I never formally studied abroad. I did spend time at the Escuela Policarpa Salavarietta, in northern Ecuador. (Try saying Policarpa Salavarietta three times fast if you’re just starting out.) The arrangement was more informal than what we now call “direct enrollment,” but spending half days in the 6th grade was certainly an immersion experience. I came from a public middle school in a Midwestern college town; I found myself in a single-sex public elementary school where the girls wore green smocks and lessons were copied into graph paper notebooks using red and blue ballpoint and following a strict code I never quite understood.
For the first few months, we didn’t have electric light. (Now there’s free Wi-Fi in the plaza.) With phone service available only from a central office, and occasional postal strikes delaying the news from home, I didn’t have to try to cut myself off from the familiar, to deliberately speak only Spanish, to push myself to get out of the comfortable but potentially limiting circle of a foreign student cohort.
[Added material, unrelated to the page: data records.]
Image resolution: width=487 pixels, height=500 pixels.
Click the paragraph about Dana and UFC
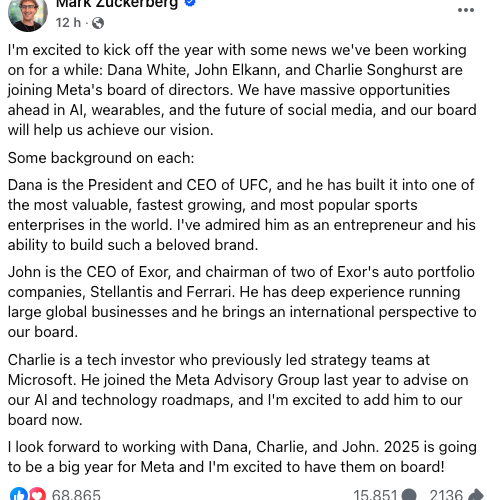pos(242,215)
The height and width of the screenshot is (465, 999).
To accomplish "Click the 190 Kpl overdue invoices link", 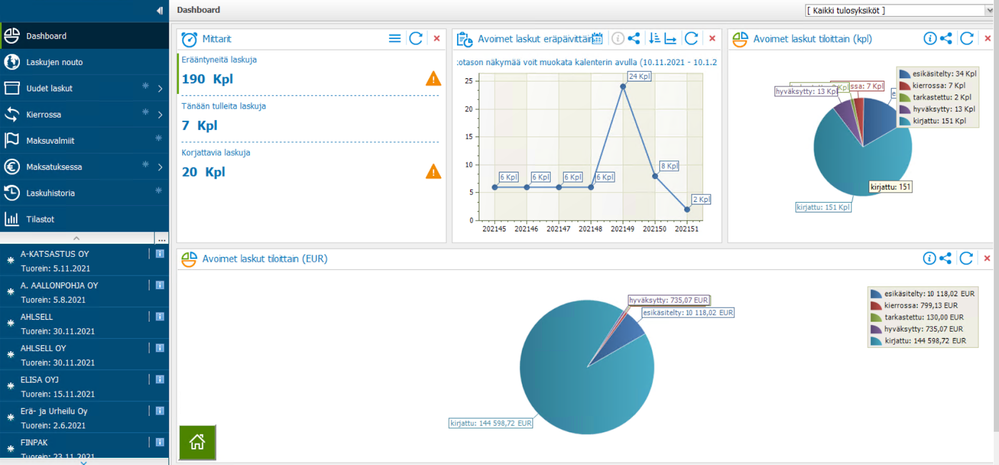I will (208, 80).
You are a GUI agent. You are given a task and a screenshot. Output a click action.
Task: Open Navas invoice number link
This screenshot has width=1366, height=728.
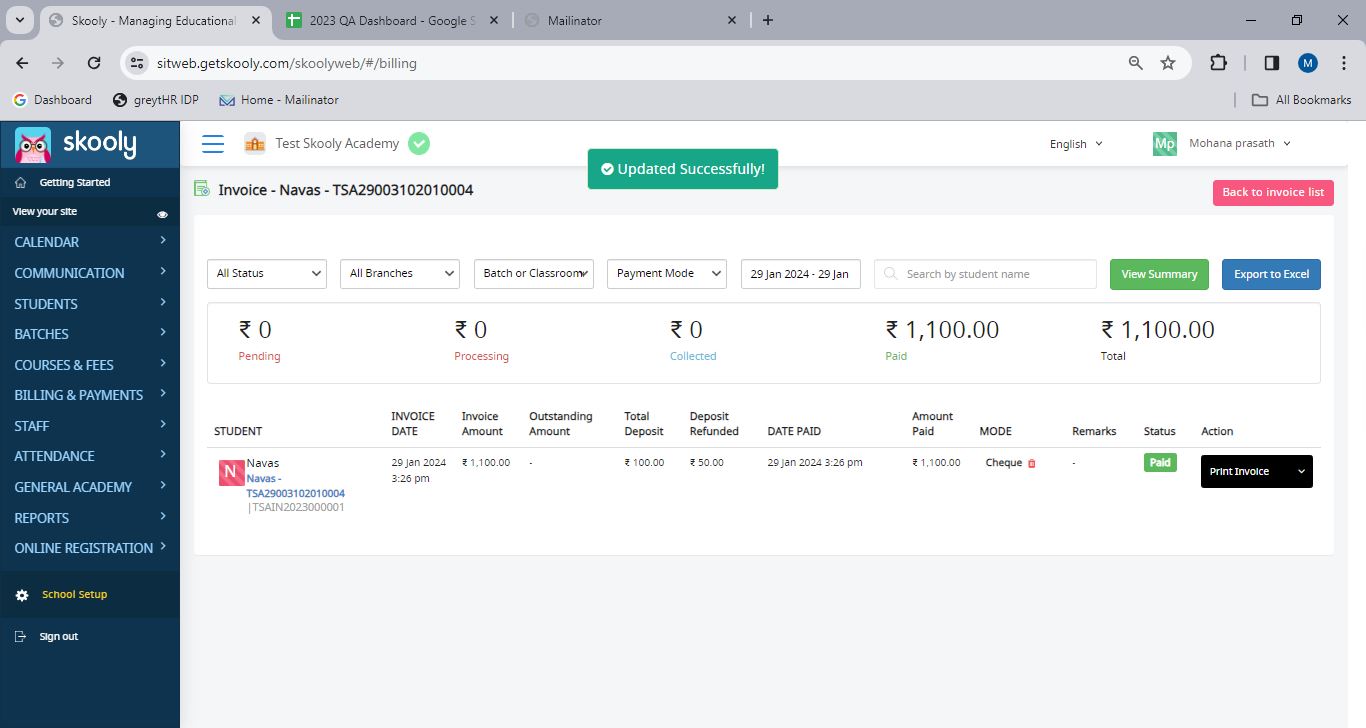pos(296,486)
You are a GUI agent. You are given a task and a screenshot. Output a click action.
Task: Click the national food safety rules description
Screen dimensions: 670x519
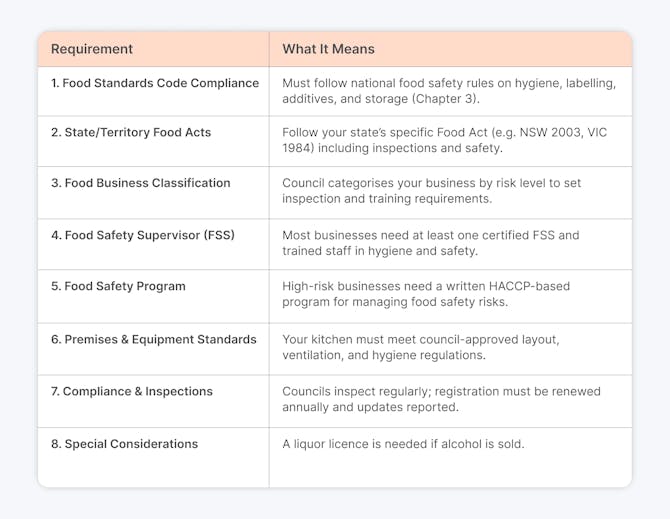coord(442,91)
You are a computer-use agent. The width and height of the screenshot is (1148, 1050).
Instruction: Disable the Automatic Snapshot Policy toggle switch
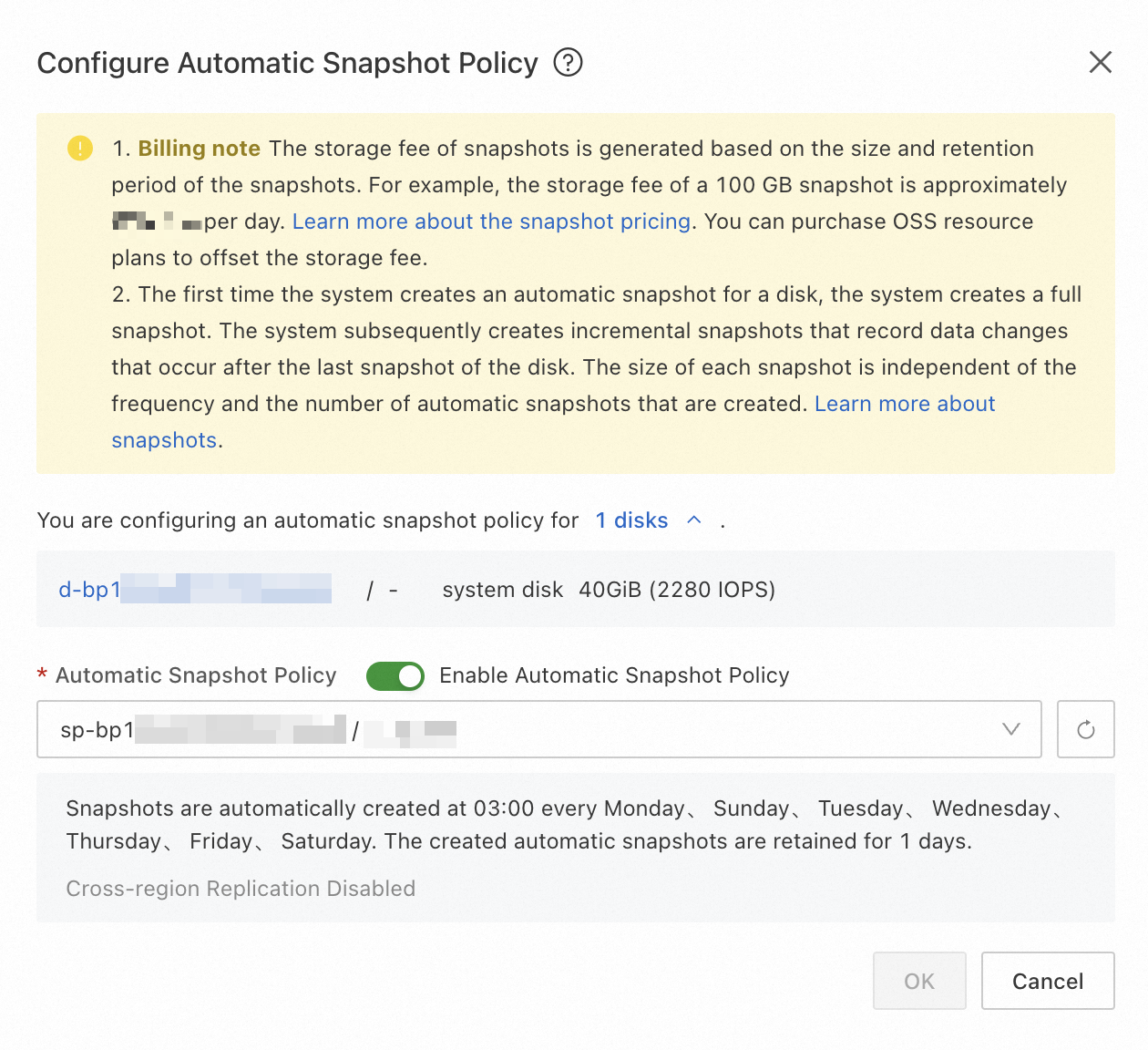tap(395, 675)
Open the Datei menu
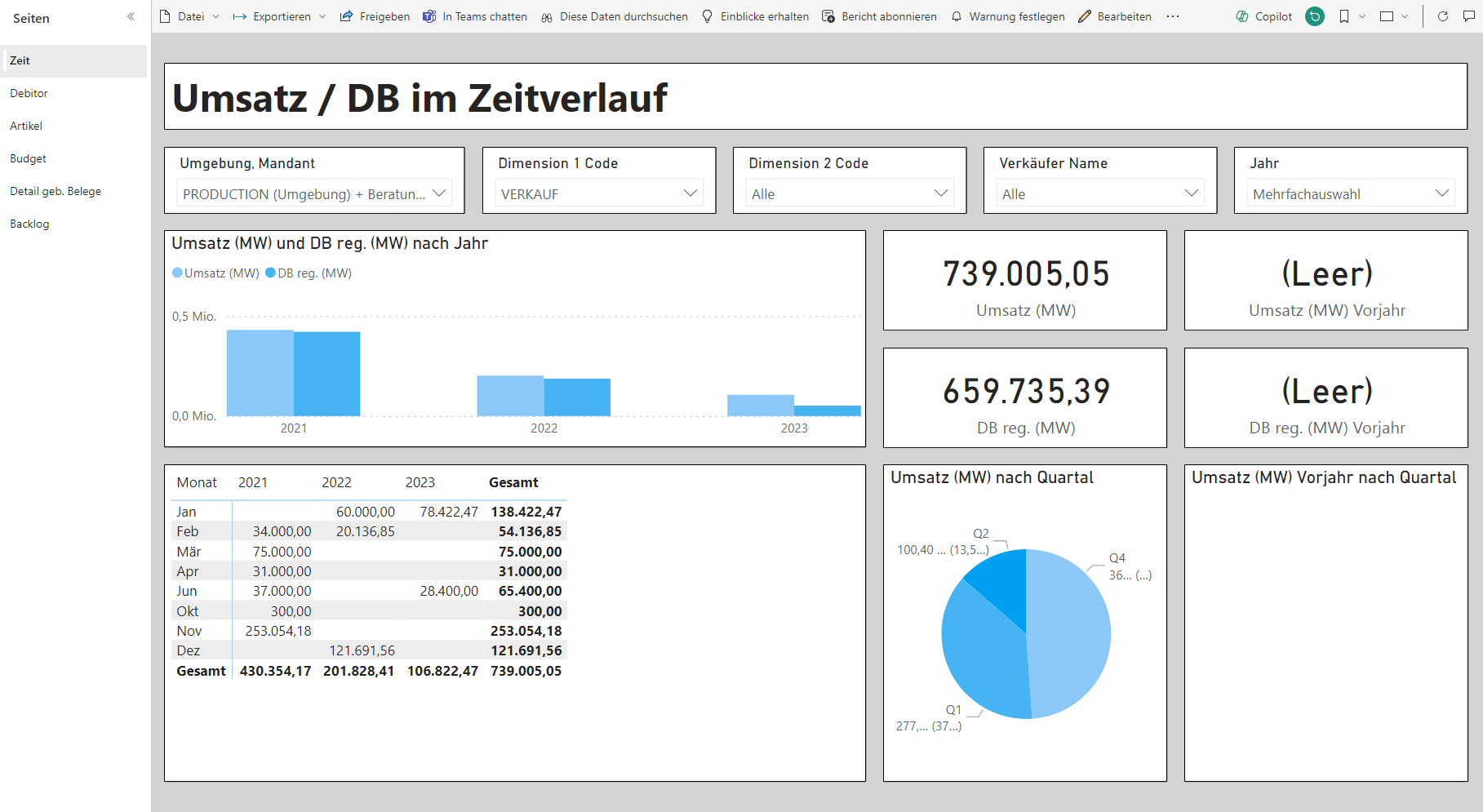This screenshot has height=812, width=1483. [x=189, y=16]
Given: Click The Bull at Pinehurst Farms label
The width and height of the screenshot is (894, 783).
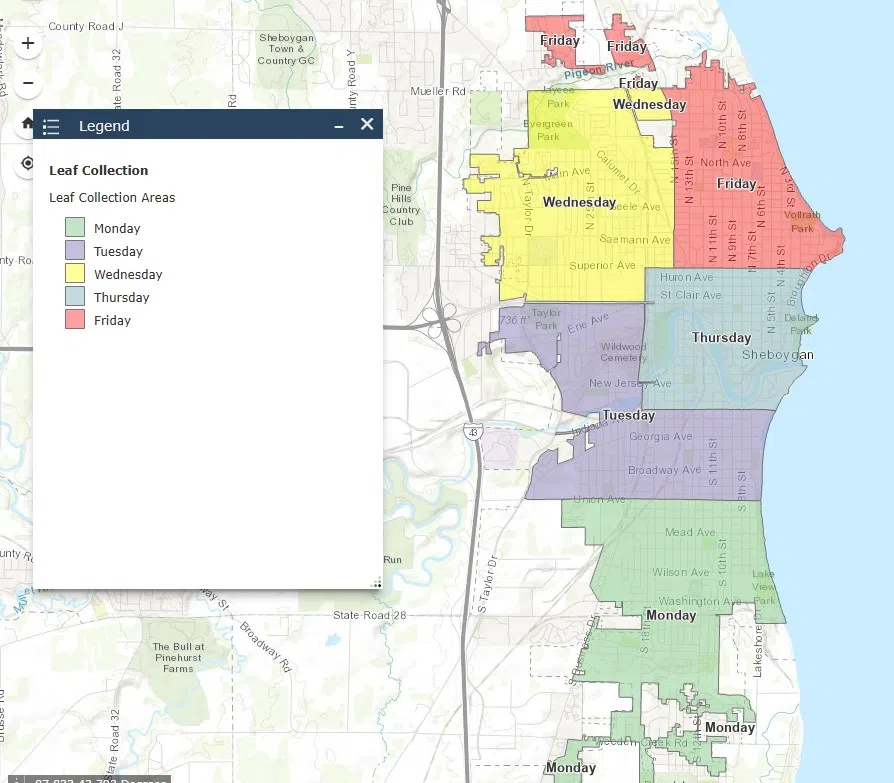Looking at the screenshot, I should [x=179, y=657].
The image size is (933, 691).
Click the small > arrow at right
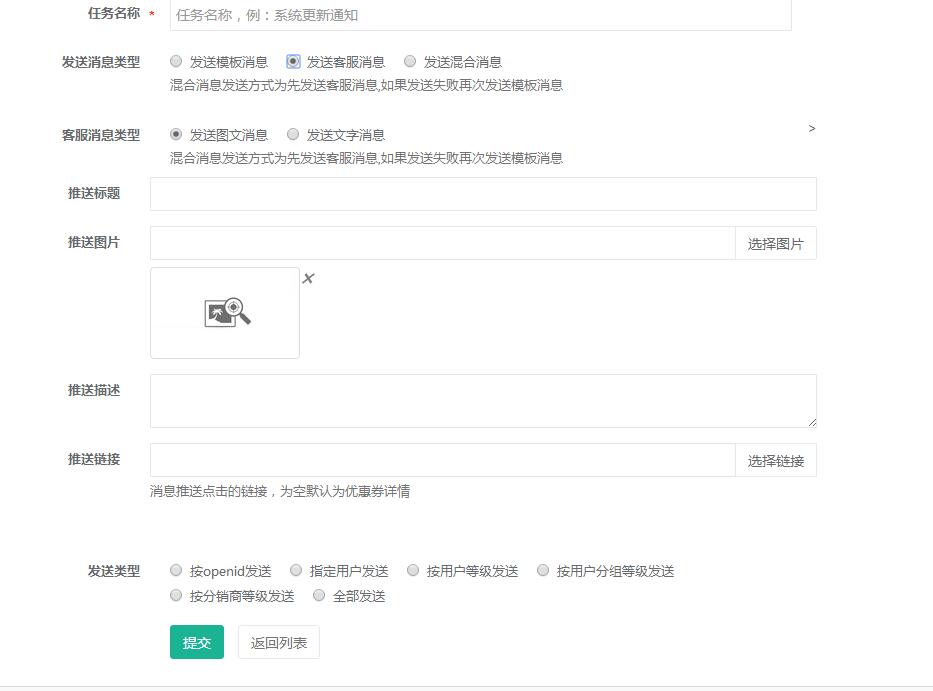812,129

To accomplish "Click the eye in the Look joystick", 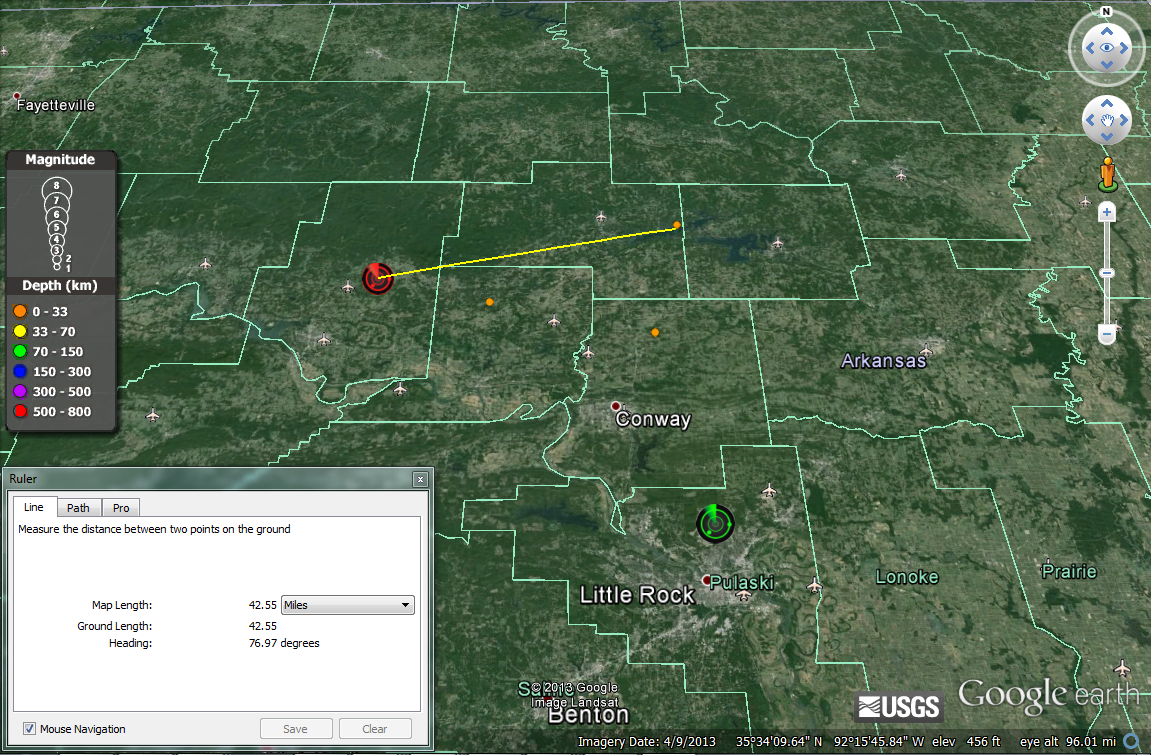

One of my mother’s friends once asked her if we didn’t speak Spanish at home, since it was so much easier than English, and I’ve always enjoyed the notion that we might have spoken English among ourselves only when we left the house, just to keep up appearances.
But, no. Spanish was much harder for me than the English I was used to. I smiled inanely at a lot of missed jokes. I was exotic, befuddled, probably grouchy. Still, people were kind. The other girls didn’t understand why I had to concentrate so hard to follow the simplest conversation, but they tried to help me along. The teachers were patient. I never once showed up with the regulation pocket handkerchief, neatly folded, but I never had my hand smacked when we lined up for inspection.
After a while, I stopped going to school. I did lessons at home in the morning. We’d brought math books with us and I was assigned to keep a journal of my daily observations. In the afternoons, I was sent out to play, whether I wanted to go or not. Something about making friends and settling in.
It wasn’t until a couple of years ago, when I heard my brother refer to “when we were home-schooled,” that I connected those mornings to the idea I’d formed of home-schooling in the U.S. When I was in school, home schooling was still considered fairly “out there;” it wasn’t a label I’d thought to apply to my own experience, though it absolutely fit.
The other kids laughed at my mispronunciations–usually gently, sometimes not so much–and acted as though, peculiar and untrained though I was, I was welcome to be there. They moved over a bit on the bench to make space. I rode on the class float in the town fiestas, playing my flute and wearing a fancy blue dress just like the other girls’. I found my way into a tight group of friends.
For me, “direct enrollment” was being lucky enough to be truly taken in, accommodated. People made adjustments for me. Once I got over the shock of how different it all was, I made adjustments, too. Me enseñé.